Uma fábrica que inicia a produção de bustos do presidente russo, alunos de
São Petersburgo que lêem um livro sobre a sua vida e escrevem composições sobre
a sua devoção ao presidente: o culto a Vladimir Putin é reforçado diariamente
na Rússia e há quem comece a desconfiar que se retorna ao culto do líder da era
Stalin. "Sinto uma certa inquietação perante tais iniciativas que se arriscam a
tornar um culto à personalidade de Putin", afirma Viktor Rezounkov, director da
delegação de São Petersburgo da Radio Svoboda, a antena russa da rádio Free
Europe.
Alguns milhares de adolescentes de São Petersburgo, a cidade natal do
presidente russo e de toda a região noroeste da Rússia, participaram
recentemente num concurso de composições sobre Vladimir Putin. As seis melhores
composições foram reunidas num livro intitulado "Diálogo com o Presidente".

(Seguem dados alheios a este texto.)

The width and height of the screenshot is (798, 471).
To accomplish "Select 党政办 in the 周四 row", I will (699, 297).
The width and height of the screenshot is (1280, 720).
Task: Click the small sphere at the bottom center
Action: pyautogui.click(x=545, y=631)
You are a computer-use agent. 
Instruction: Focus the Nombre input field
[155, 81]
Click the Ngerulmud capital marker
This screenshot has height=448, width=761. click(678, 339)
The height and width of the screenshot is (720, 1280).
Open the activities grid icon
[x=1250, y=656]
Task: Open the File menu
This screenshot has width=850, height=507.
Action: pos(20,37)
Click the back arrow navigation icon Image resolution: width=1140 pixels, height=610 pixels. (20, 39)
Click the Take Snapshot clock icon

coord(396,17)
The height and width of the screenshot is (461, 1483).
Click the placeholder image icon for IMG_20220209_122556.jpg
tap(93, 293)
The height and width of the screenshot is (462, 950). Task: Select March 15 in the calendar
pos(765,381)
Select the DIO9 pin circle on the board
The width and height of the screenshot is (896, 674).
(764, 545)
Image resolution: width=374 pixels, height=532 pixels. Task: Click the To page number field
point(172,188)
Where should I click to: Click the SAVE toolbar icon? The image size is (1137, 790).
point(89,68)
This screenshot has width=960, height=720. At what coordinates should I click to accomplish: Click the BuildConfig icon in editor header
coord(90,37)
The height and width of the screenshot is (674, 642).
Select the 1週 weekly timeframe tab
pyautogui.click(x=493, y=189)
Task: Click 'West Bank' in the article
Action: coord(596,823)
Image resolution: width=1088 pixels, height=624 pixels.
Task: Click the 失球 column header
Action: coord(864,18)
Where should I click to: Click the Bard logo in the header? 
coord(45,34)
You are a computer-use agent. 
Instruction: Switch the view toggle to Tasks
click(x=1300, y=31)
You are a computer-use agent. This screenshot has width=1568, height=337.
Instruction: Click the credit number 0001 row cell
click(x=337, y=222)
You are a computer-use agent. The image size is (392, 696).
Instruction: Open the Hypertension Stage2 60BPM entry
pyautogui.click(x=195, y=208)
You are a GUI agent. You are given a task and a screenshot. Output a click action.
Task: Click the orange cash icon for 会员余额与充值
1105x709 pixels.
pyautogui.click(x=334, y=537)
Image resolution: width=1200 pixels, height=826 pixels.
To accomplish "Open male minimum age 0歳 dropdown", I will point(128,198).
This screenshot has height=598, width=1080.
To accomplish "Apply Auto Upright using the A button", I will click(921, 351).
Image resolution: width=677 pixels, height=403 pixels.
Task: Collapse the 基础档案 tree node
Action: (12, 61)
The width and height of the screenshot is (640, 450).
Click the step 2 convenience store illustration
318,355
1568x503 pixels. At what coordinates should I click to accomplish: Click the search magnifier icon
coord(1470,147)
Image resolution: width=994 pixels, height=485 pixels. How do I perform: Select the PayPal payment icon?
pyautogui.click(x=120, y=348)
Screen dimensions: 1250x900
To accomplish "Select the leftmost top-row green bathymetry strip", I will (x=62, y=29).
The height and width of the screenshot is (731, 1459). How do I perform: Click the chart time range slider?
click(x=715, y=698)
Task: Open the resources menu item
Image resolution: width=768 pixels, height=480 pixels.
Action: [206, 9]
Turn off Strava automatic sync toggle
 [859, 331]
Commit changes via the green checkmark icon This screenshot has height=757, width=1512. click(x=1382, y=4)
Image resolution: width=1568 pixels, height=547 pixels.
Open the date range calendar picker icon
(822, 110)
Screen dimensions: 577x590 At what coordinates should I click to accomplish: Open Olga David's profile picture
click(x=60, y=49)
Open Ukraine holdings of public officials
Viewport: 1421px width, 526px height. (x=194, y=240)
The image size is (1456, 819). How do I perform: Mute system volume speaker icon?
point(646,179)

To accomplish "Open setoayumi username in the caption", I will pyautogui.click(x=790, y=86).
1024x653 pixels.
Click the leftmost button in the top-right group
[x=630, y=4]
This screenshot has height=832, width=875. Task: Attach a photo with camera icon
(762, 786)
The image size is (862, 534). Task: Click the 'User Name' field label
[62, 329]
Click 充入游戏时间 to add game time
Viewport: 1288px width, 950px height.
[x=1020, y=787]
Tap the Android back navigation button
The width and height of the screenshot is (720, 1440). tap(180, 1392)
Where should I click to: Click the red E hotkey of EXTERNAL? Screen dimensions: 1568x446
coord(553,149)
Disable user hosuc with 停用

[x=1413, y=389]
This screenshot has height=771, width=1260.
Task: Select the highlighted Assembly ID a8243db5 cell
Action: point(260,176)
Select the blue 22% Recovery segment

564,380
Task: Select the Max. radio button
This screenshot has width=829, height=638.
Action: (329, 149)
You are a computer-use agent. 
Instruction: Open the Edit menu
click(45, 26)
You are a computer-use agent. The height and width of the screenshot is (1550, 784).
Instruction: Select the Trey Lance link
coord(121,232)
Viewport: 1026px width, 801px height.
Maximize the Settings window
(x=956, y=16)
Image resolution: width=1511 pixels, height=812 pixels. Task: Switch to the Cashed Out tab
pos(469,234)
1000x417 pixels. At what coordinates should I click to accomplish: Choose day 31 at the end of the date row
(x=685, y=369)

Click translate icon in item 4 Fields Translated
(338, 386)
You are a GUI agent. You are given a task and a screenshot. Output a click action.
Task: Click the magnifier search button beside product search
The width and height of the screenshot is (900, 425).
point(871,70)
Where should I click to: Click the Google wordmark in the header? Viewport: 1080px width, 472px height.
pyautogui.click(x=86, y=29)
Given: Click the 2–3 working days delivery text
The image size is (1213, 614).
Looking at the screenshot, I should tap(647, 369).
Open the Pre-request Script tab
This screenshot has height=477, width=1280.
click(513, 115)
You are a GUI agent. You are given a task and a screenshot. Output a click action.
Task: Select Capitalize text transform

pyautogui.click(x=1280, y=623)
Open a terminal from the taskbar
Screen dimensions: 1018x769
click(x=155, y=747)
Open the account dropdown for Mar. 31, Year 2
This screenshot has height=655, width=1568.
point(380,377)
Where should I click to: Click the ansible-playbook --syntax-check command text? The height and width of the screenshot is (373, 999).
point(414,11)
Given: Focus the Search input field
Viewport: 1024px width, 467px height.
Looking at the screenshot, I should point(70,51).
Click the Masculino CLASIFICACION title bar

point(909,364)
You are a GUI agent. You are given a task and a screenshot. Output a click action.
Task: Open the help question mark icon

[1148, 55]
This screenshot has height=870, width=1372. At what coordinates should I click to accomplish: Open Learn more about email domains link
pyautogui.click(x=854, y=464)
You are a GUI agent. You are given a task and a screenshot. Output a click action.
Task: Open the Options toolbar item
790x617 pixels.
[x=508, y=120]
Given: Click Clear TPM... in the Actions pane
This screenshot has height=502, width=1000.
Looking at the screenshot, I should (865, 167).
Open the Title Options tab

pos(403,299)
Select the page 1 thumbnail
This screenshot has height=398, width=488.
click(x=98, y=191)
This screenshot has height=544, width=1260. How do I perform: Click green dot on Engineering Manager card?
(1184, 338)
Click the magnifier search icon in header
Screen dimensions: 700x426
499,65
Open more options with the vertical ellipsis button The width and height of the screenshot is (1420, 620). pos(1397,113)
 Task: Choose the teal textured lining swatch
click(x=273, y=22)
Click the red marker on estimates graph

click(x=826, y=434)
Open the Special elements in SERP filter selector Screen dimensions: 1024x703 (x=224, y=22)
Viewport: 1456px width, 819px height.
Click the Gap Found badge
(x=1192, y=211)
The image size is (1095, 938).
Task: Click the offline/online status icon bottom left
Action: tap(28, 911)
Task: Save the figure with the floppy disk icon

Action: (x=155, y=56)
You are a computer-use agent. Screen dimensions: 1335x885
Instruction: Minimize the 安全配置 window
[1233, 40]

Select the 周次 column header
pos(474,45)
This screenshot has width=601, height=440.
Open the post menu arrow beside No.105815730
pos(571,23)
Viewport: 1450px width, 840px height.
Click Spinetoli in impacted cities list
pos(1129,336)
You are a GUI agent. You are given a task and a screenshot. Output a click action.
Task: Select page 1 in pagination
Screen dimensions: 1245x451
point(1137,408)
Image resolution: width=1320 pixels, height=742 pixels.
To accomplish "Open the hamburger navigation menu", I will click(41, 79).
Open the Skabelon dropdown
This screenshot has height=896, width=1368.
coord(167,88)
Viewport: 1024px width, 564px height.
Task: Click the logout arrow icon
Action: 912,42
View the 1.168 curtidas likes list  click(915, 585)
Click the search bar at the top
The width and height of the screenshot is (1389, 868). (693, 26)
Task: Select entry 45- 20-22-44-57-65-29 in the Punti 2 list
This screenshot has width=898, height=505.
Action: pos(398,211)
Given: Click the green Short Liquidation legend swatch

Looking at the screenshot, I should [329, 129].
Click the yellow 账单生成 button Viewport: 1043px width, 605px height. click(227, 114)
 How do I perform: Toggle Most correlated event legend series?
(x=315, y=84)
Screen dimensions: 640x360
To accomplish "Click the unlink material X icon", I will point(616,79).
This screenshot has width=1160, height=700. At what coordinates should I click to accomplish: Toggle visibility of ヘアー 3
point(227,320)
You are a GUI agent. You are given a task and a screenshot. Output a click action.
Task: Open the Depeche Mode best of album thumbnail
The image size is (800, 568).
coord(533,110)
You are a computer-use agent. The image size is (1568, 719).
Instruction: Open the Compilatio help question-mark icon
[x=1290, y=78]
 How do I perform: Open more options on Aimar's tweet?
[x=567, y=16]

"O nosso destino está nas suas mãos, Vladimir Vladimirovitch!", "Tudo depende
de si!", "Apenas Deus está acima de si no nosso país" - escrevem os estudantes,
que agradecem ao presidente russo o facto de se ter "encarregue da gestão do
nosso grande país" e se congratulam pela sua "juventude, inteligência e
desportivismo...".
E as manifestações de apreço pelo líder não se ficam por aqui. O jornal
regional do partido pró-Kremlin "Unidade" distribuiu no ano passado um livro
sobre os direitos das crianças que continha fotos do presidente Putin, em jovem
e em adulto, com excertos sobre a sua vida. Os estudantes de São Petersburgo
souberam através desta publicação que o seu presidente "não tem medo de nada",
"voa num avião de combate, desliza montanha abaixo de ski e vai onde há guerra
(Tchetchénia) para detê-la".
O livro lembra que Vladimir Putin trabalhou nos serviços secretos, mas recorda
igualmente que regressava a casa todos os dias, porque "gostava da família e
dos amigos". "E ele tem muitos amigos - toda a Rússia - que o elegeu
presidente", podia ler-se naquela publicação
"Estas iniciativas desmascaram a mentalidade soviética dos funcionários do
Estado em agradar ao presidente, mas não compreendem que se tornam ridículas",
afirma Leonid Kesselman, do Centro de Pesquisas Sociológicos de São
Petersburgo. "O culto da personalidade, tal como se verificava na época de
Stalin, é felizmente impossível nos tempos de hoje, mas os elogios de todas as
partes e a ausência de crítica ao presidente são enervantes", reforça
Kesselman.
Apesar disso, os jovens parecem ter embarcado na moda. O grupo musical "Bely
Orel" esteve semanas consecutivas nos tops de venda nacionais com uma música
que associa o actual presidente àquele que é considerado o maior feito russo na
II Guerra Mundial: o cerco a Stalingrado. "Soldados, fogo!... Nós amamos Putin
e Stalingrado", diz o refrão.
"Claro que não podemos afirmar que o presidente inspira pessoalmente este tipo
de iniciativas, mas elas refletem a linha geral da política de Putin, que se
apresenta como uma pessoa ideal e isenta de críticas", conclui aquele
sociólogo.
Curiosamente, a maioria dos russos considera que o seu país não é democrático,
de acordo com uma sondagem realizada recentemente pelo Instituto Romir. Assim,
mais de 56% dos russos dizem que a Rússia não é um Estado democrático, sendo
que apenas 30% das 2000 pessoas consultadas pensam o contrário, grupo onde
incluem sobretudo pessoas de média idade, entre os 30 e os 49 anos, de educação
superior, considerando que as mudanças de poder na Rússia são fruto de eleições
livres e honestas, enquanto 70% acham o contrário.